To be done: Count the lines in the rows below that contain the string "width", matching case exactly. Reply with the number alone.

Source data:
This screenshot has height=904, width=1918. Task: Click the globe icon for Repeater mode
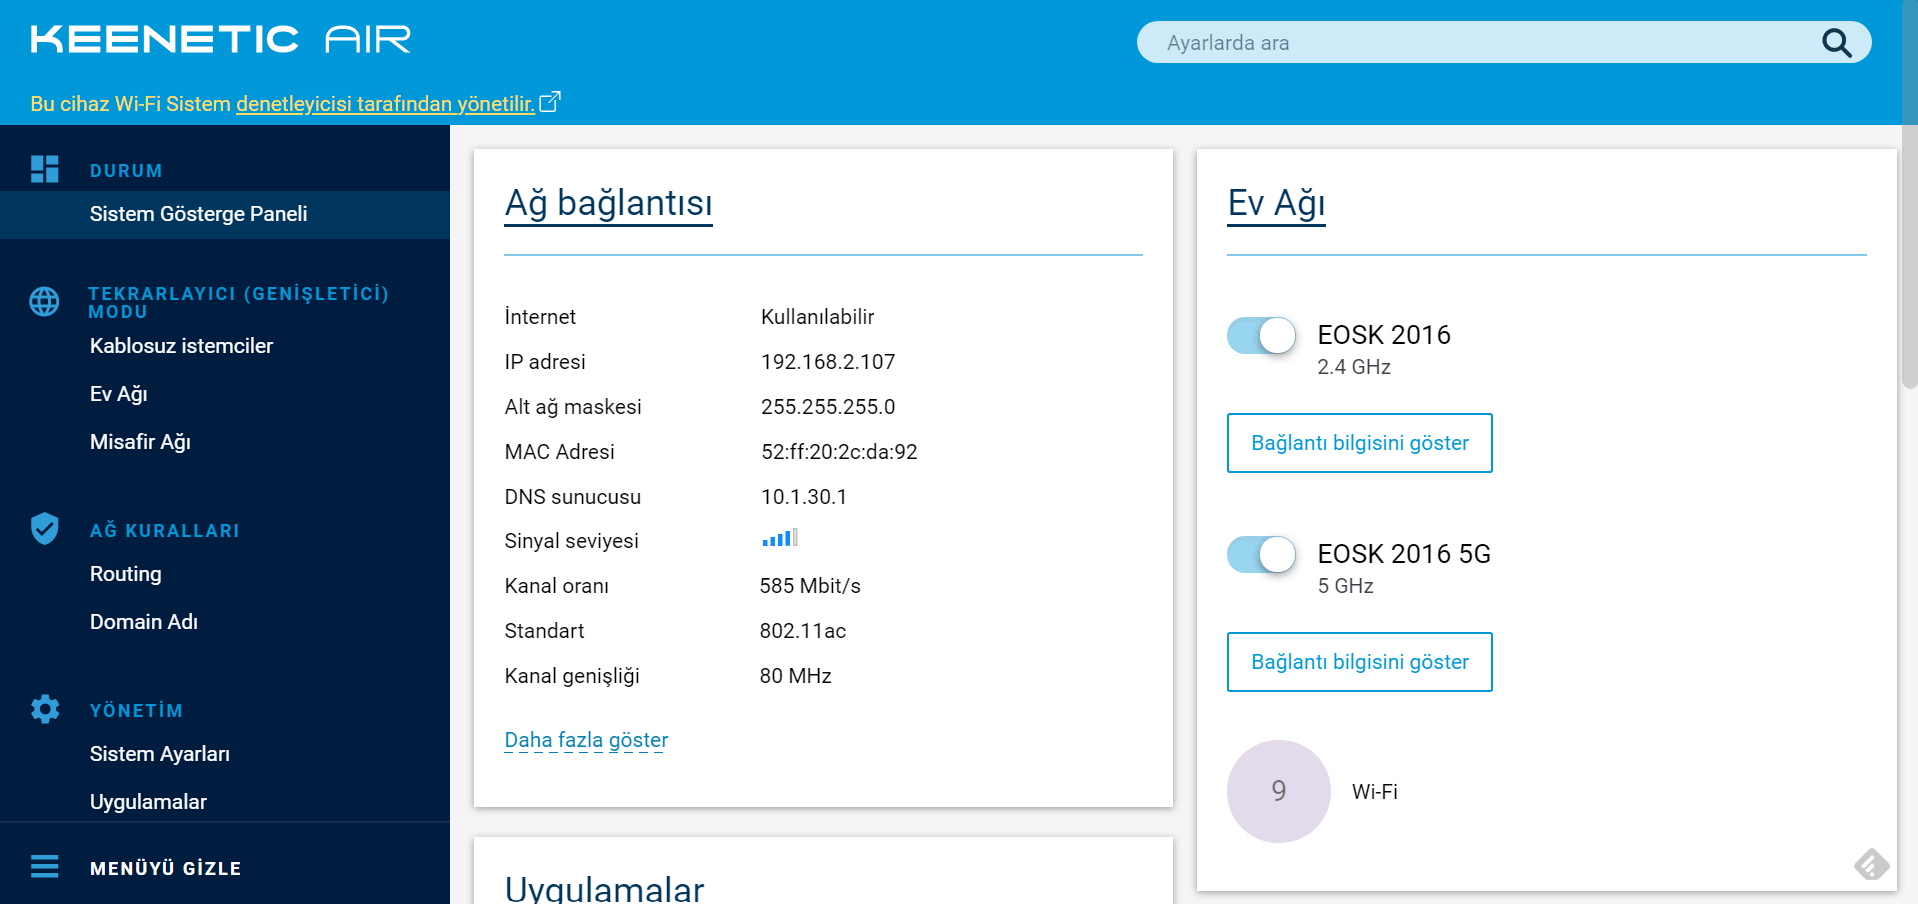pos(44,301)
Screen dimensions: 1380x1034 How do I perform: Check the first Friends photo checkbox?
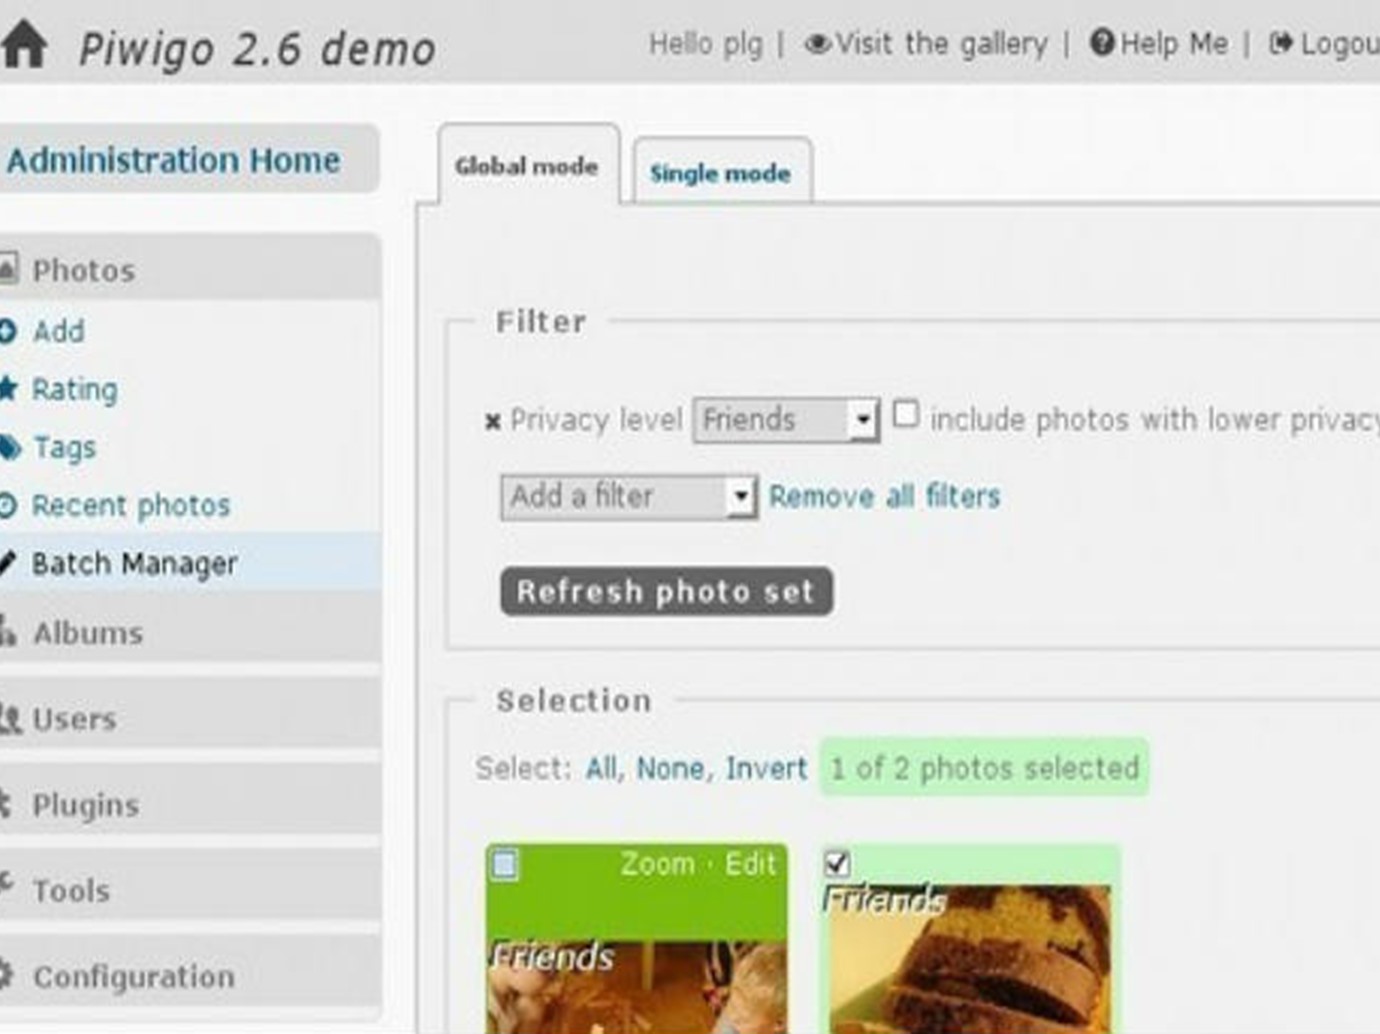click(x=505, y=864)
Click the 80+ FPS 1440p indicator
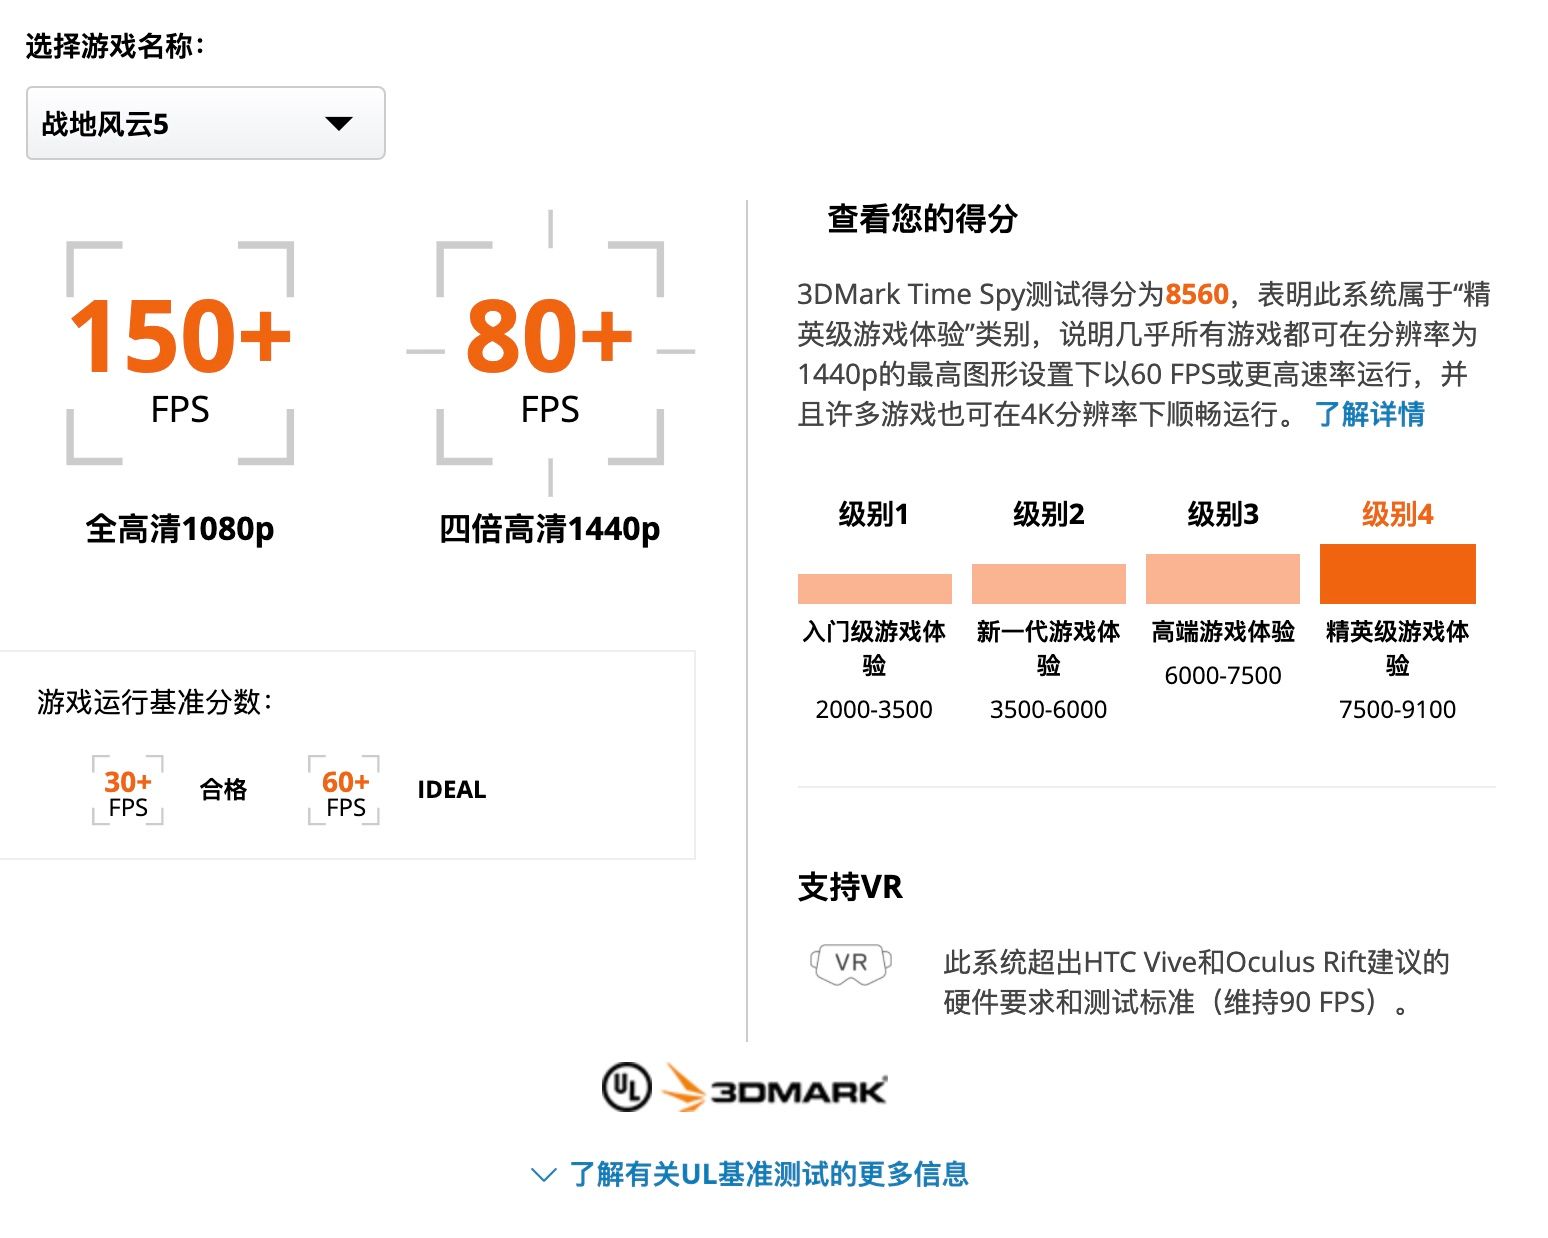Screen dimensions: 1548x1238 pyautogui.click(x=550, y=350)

==

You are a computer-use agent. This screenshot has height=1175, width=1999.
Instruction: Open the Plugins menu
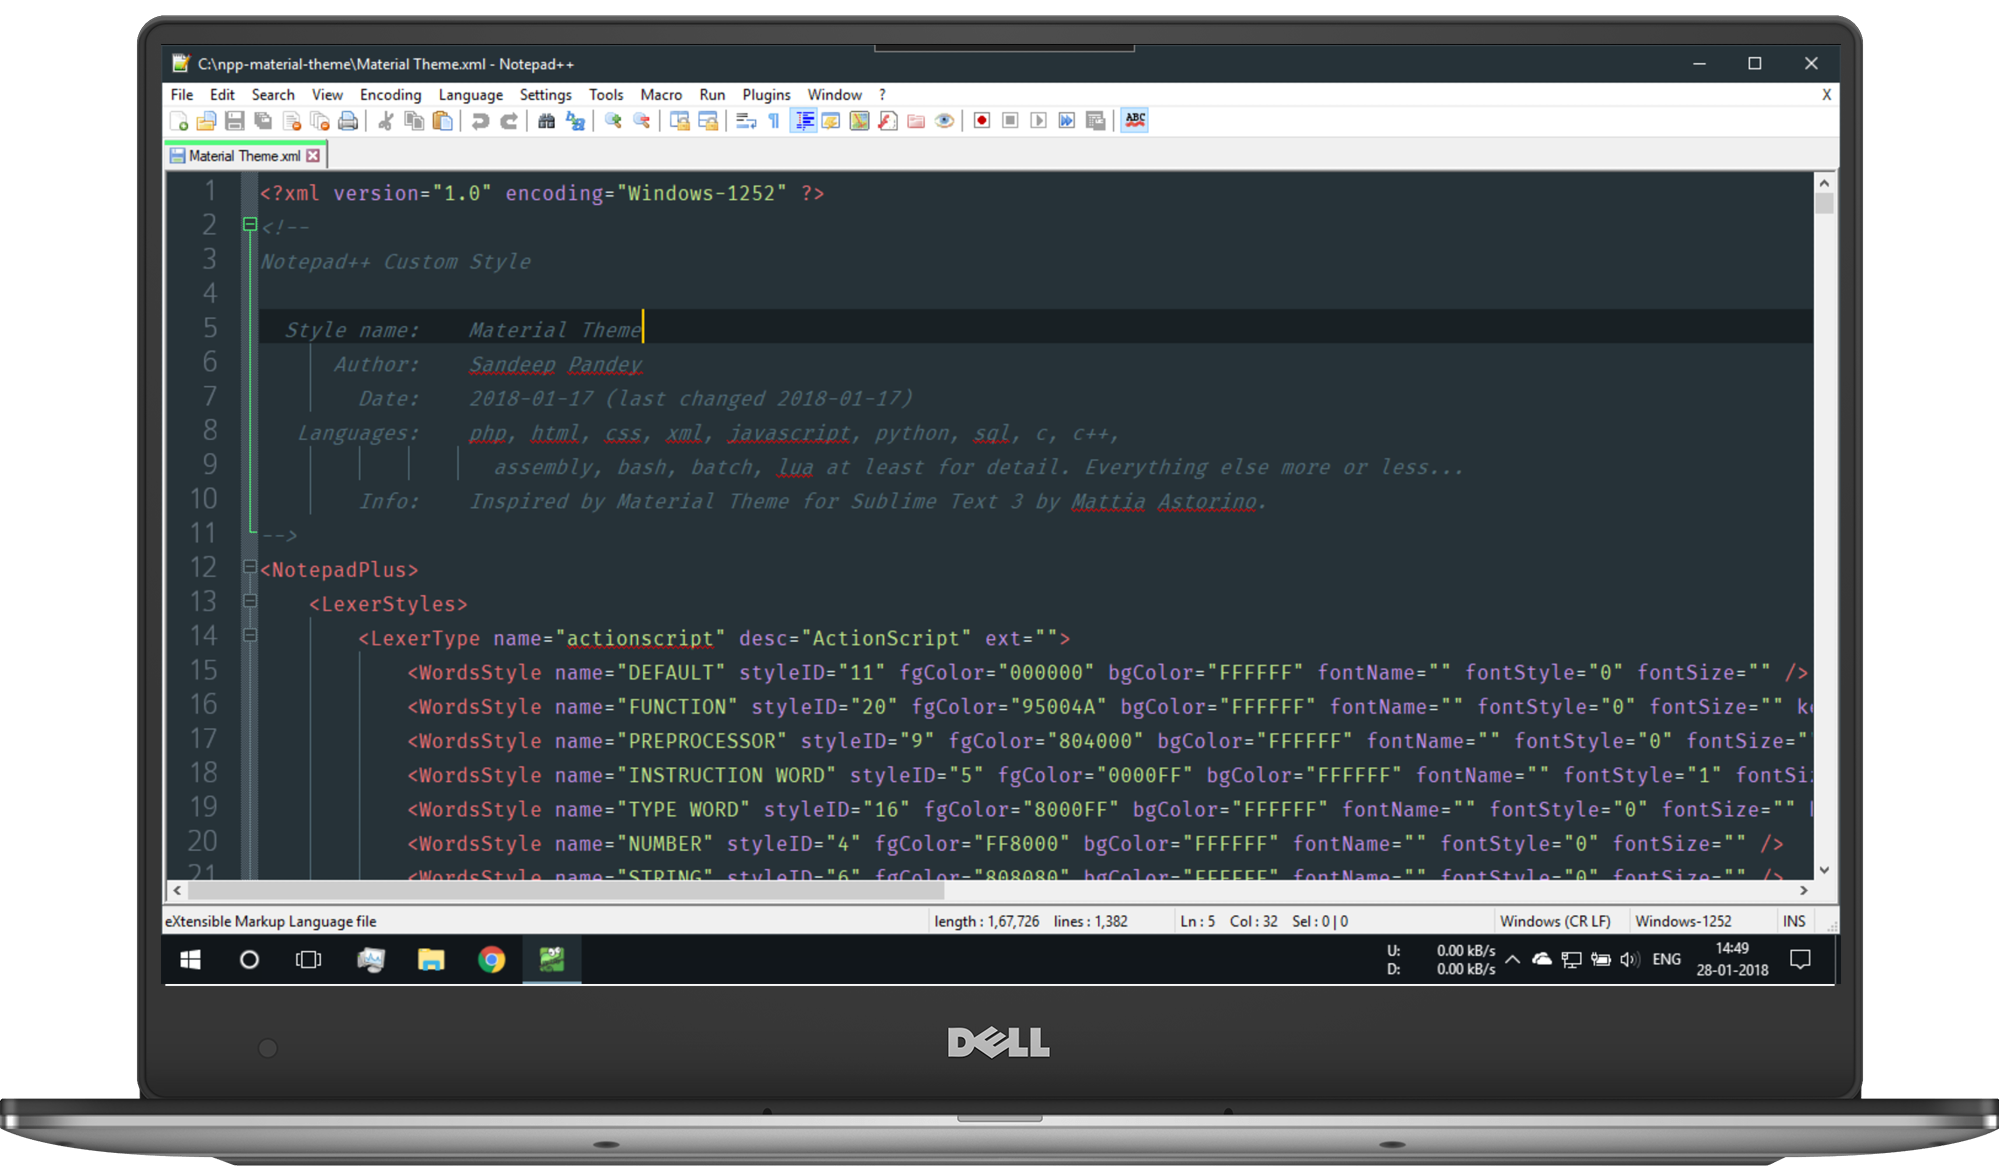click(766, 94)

---

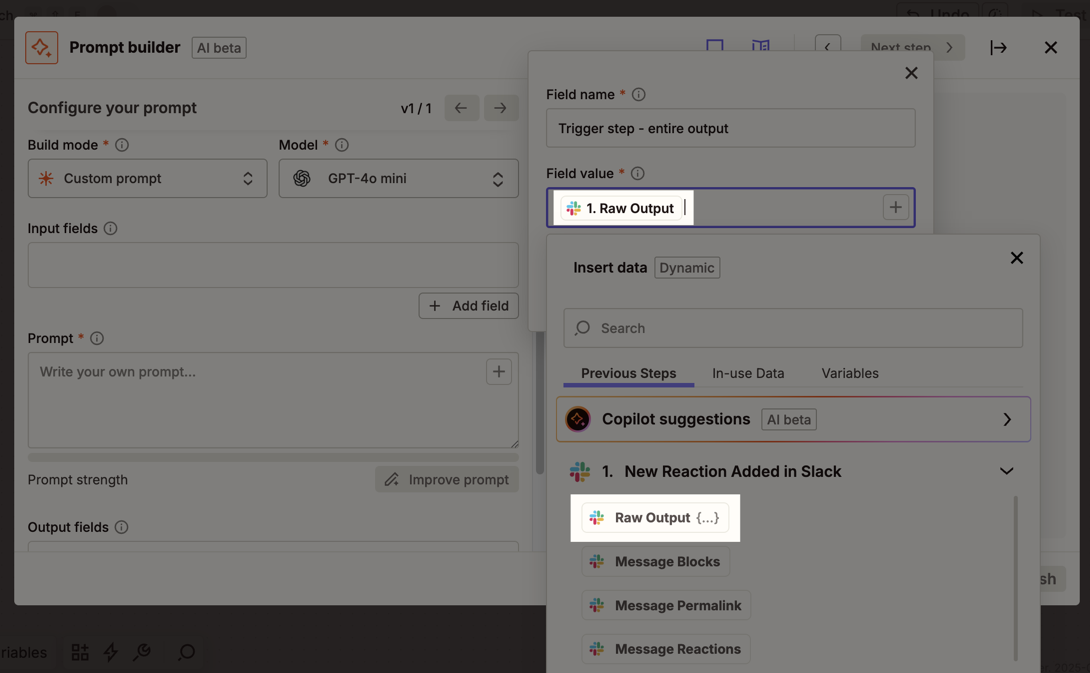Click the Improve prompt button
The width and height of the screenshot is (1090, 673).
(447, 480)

Result: 3